Reproduce verbatim the lines from the one containing "398x299 pixels. At" through the end of the records below.

------------------------------

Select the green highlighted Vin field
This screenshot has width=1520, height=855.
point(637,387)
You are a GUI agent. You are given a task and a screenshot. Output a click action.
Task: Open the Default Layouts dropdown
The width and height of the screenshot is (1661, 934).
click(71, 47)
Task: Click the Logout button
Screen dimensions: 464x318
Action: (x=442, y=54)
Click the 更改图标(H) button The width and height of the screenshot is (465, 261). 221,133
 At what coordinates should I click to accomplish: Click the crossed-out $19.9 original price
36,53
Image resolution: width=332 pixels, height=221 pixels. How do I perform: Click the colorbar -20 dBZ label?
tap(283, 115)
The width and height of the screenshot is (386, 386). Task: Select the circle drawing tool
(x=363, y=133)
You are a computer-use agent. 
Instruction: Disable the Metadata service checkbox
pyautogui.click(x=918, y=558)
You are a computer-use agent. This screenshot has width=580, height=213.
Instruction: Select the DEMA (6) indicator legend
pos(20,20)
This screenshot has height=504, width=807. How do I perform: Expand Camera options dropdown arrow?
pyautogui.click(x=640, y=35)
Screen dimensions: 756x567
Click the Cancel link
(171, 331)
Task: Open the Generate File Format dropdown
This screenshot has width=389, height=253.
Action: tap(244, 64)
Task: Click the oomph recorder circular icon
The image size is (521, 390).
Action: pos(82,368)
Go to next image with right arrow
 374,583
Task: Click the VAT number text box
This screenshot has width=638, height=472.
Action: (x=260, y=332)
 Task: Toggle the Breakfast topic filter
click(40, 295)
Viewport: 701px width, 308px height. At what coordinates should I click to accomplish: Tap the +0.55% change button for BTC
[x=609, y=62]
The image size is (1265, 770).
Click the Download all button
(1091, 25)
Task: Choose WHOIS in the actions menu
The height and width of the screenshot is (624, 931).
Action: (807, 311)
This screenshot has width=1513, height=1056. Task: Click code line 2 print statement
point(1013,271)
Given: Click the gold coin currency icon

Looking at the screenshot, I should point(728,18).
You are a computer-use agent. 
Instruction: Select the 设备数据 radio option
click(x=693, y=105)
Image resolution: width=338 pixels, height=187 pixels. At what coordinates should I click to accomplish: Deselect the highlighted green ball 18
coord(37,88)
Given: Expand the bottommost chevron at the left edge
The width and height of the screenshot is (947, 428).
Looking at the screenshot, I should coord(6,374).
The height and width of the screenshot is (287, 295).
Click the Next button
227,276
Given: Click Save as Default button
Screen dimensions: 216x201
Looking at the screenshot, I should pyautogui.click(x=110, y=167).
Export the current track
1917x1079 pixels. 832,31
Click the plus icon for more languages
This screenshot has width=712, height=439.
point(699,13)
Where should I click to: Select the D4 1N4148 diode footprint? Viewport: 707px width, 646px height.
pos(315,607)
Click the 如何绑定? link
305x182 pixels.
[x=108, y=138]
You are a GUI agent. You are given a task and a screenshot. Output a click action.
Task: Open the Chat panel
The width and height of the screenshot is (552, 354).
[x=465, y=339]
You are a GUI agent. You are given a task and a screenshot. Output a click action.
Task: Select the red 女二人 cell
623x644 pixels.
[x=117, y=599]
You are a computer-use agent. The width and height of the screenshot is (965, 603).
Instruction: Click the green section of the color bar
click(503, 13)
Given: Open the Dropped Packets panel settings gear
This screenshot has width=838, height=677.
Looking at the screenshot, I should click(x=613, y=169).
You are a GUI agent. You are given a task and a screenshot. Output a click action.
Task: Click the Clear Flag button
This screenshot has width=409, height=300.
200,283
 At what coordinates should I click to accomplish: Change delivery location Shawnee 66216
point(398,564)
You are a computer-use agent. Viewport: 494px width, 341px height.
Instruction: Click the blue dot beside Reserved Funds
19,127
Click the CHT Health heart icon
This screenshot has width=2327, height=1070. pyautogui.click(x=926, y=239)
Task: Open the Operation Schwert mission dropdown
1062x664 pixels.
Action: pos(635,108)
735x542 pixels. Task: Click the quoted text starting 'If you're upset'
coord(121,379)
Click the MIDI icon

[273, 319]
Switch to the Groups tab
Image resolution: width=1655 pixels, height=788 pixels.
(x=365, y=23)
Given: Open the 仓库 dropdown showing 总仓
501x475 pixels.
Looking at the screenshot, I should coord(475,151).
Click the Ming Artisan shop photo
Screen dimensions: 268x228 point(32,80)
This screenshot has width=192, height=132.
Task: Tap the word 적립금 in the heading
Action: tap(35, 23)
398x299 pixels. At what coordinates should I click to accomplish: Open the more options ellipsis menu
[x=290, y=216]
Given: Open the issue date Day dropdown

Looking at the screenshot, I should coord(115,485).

------------------------------

■ FINAL RESULT
398x299 pixels. At what coordinates should I click to accomplish: Open the more options ellipsis menu
[x=290, y=216]
Given: Open the issue date Day dropdown

Looking at the screenshot, I should coord(115,485).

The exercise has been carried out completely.